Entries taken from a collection
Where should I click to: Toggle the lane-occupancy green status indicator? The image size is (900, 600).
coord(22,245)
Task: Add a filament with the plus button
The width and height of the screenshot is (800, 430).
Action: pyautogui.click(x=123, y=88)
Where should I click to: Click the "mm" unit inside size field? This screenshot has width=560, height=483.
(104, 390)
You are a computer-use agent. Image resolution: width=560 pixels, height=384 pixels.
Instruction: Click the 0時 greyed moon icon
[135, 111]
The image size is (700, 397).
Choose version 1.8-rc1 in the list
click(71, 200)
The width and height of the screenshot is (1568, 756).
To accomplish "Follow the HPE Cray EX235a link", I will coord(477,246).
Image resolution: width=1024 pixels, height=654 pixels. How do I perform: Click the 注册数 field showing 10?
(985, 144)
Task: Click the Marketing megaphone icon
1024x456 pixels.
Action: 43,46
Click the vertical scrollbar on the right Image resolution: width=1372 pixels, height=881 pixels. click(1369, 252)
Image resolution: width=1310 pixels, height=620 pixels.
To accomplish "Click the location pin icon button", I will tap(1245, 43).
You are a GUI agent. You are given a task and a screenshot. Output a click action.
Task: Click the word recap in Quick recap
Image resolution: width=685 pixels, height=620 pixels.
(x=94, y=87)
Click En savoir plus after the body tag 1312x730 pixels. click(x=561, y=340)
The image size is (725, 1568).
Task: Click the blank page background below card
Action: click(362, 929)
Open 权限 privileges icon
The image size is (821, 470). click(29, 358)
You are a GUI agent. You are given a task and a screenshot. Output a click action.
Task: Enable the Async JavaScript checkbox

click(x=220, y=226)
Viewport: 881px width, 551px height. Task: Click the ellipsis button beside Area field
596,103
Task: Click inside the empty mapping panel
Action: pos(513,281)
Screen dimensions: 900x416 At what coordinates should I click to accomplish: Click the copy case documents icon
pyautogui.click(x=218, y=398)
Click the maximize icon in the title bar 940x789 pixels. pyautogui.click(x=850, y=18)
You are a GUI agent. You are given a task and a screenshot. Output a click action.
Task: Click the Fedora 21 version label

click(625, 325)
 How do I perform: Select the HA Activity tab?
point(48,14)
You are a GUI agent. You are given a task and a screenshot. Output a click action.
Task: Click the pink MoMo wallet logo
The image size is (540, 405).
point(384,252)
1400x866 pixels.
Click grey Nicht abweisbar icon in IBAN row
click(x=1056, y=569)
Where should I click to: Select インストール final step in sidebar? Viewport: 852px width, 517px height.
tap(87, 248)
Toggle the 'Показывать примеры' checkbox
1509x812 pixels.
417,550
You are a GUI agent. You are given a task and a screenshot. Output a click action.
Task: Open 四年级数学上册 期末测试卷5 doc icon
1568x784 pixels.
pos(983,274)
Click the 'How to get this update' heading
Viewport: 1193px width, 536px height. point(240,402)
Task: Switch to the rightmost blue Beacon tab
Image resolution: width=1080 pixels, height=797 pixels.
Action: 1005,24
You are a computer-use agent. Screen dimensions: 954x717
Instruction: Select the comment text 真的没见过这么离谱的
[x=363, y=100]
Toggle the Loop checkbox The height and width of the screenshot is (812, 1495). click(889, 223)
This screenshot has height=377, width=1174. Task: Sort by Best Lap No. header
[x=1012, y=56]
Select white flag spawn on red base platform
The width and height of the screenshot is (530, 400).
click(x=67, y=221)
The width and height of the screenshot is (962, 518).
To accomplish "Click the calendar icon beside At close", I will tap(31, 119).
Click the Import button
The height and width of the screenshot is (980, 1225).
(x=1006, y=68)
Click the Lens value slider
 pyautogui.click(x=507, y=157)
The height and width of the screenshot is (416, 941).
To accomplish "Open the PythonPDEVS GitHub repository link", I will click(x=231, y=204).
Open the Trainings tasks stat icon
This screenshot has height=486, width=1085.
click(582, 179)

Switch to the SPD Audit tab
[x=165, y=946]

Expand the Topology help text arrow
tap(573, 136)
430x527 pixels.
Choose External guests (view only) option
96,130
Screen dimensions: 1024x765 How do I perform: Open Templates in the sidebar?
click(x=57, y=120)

Exercise:
Look through the data above. Each line containing the word "computer" needs to be copied.

Written response:
You are a computer-use agent. Image resolution: width=560 pixels, height=384 pixels.
You are a computer-use agent. Screen dimensions: 954x717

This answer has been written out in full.